Linux – Which filesystem should I use in an SD card on a NAS

filesystemslinuxnasroot-filesystemsd card

My NAS can hold several 3.5" hard drives and an SD card. I'm planning to boot and run a custom Linux system (based on Debian, built by me) from an SD card, and the 3.5" hard drives will be used for data storage (and possibly log files). The SD card has a sequential read and write speed of 90 MB/s.

Which Linux filesystem should I use? Is there a filesystem which provides better speed and longer hardware lifetime (if there are many log file writes) than ext4?

What are the recommended ext4 creation and mount flags for SD cards?

Best Answer

Here is the info I was able to find online.

https://en.wikipedia.org/wiki/Flash_file_system#Linux_flash_filesystems mentions JFFS, JFFS2, YAFFS, UBIFS, LogFS, F2FS. Some of these (but not F2FS) are targeted for raw flash devices, F2FS is targeted for flash-based storage devices which already have a translation layer, such as SD cards.
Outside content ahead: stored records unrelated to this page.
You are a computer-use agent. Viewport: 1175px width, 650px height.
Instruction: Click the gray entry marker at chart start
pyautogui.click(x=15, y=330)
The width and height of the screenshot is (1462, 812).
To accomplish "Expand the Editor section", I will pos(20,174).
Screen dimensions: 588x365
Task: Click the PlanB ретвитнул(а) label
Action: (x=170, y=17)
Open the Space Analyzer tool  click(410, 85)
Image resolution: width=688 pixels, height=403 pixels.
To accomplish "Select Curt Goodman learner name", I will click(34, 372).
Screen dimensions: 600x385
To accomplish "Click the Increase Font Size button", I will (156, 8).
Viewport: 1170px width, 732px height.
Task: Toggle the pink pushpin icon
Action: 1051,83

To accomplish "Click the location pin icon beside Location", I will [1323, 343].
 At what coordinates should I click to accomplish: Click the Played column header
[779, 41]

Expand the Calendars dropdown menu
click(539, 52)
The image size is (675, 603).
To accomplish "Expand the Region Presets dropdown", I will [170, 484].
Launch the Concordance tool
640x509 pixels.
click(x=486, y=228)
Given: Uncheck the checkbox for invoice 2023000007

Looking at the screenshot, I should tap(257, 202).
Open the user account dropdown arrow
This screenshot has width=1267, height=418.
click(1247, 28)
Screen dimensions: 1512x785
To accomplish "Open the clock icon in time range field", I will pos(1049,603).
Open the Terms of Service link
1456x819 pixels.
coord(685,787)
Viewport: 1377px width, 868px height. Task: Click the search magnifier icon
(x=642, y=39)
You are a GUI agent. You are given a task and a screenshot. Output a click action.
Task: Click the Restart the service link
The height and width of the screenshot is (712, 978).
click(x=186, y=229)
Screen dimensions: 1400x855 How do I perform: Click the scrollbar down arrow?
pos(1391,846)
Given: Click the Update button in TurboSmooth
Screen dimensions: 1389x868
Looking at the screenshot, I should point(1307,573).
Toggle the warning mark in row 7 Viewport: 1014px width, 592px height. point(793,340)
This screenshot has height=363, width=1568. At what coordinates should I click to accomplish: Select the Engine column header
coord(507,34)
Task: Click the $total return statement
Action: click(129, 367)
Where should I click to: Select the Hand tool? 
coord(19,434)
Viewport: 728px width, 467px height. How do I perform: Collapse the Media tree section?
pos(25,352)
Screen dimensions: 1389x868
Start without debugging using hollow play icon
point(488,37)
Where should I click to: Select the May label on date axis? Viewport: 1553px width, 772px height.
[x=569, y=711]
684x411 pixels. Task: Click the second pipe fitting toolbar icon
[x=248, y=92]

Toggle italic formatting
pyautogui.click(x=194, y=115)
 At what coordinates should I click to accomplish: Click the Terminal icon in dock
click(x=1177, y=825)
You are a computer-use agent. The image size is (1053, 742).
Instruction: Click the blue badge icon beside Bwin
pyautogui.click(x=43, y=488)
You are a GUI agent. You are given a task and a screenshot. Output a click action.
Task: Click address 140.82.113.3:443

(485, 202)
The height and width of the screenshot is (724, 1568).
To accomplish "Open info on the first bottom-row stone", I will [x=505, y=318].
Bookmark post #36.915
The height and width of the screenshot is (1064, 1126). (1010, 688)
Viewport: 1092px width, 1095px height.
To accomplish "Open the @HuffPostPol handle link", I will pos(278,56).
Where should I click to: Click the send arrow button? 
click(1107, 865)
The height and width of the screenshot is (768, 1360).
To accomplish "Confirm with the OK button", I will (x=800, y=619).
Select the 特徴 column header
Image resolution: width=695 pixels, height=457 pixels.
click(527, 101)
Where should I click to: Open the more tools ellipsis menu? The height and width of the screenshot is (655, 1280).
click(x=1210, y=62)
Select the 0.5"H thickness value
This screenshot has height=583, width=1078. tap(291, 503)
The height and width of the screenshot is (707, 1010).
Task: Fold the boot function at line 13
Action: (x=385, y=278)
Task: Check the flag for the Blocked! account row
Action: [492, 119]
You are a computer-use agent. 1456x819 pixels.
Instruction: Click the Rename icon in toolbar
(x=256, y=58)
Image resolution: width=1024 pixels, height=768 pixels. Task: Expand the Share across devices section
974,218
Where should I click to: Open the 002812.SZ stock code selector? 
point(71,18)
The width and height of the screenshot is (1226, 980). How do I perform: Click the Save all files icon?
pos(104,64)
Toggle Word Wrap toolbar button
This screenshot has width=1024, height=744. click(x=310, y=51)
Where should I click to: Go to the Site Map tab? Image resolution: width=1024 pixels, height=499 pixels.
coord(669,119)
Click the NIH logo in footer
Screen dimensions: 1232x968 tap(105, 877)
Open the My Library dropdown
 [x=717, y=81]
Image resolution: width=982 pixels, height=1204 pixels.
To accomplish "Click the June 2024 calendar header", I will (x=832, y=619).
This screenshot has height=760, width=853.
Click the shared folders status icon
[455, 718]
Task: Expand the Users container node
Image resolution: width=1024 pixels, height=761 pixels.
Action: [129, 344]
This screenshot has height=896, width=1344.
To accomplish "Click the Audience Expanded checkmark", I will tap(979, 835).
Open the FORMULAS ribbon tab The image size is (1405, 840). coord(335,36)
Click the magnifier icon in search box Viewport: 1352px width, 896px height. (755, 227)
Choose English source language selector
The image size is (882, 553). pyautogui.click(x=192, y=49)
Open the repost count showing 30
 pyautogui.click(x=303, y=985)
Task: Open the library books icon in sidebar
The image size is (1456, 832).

I've found this 2011 question useful about the filesystems available back then: https://superuser.com/questions/248078/choice-of-filesystem-for-gnu-linux-on-an-sd-card

https://developer.ridgerun.com/wiki/index.php/High_performance_SD_card_tuning_using_the_EXT4_file_system mentions ext4 mount flags -o noatime,data=writeback and explains how to create such an ext4 filesystem. It also recommends some cache settings in /proc/sys/vm for increased performance.